Disable, enable, or resync streams

# Disable streams (request body per API docs) — deletes wired stream data; warn and confirm before proceeding
curl -X POST "${KIBANA_URL}/api/streams/_disable" \
  -H "Authorization: ApiKey <base64-api-key>" \
  -H "kbn-xsrf: true" \
  -H "Content-Type: application/json" \
  -d '{}'

# Enable streams
curl -X POST "${KIBANA_URL}/api/streams/_enable" \
  -H "Authorization: ApiKey <base64-api-key>" \
  -H "kbn-xsrf: true" \
  -H "Content-Type: application/json" \
  -d '{}'

# Resync streams
curl -X POST "${KIBANA_URL}/api/streams/_resync" \
  -H "Authorization: ApiKey <base64-api-key>" \
  -H "kbn-xsrf: true" \
  -H "Content-Type: application/json" \
  -d '{}'

Check the Streams API operation pages for request/response bodies (e.g. request body for _disable/_enable/_resync if required).

Guidelines

  • When the user asks to set or update retention, assume they mean the stream's data retention (ingest.lifecycle / lifecycle.dsl.data_retention). Do not change only the failure store retention unless they explicitly ask about the failure store or failed documents.
  • Other mutating operations (create, update, delete, fork, bulk query management, attachment management, and more) are not supported by this skill. See references/streams-api-reference.md for the full list of deferred operations.
  • Disabling streams can lead to data loss for wired streams.
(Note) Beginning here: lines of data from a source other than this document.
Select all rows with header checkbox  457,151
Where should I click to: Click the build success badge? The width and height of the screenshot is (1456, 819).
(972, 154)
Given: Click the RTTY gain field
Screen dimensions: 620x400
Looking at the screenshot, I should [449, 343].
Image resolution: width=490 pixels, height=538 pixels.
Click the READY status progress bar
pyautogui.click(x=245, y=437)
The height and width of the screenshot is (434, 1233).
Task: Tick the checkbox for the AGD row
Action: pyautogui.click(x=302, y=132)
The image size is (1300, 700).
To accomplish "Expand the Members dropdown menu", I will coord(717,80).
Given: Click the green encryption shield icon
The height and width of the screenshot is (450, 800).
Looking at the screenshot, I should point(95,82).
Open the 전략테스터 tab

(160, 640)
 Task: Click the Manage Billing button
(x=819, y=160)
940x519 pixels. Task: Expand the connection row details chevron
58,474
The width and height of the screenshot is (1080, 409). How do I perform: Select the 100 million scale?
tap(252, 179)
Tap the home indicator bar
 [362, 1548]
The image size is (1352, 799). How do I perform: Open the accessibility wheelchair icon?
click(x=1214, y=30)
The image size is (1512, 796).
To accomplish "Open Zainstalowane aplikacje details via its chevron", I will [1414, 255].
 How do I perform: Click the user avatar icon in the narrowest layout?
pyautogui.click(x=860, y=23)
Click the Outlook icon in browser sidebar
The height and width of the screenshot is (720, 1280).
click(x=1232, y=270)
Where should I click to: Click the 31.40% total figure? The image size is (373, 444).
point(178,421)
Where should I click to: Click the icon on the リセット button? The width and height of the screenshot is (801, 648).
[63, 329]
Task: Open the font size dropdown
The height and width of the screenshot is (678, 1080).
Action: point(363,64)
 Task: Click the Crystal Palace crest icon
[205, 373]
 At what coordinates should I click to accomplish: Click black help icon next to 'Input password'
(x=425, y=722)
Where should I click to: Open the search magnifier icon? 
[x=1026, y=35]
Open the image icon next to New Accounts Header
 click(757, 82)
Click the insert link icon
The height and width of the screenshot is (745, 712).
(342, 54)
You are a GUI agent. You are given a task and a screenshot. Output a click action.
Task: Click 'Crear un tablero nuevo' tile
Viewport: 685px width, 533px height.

The disable API deletes wired stream data (classic stream data is preserved). Before calling disable, warn the user and confirm they understand the risk (and have backed up or no longer need the data).
  • Prefer read operations when the user only needs to inspect stream state; use lifecycle APIs when they need to enable, disable, or resync streams.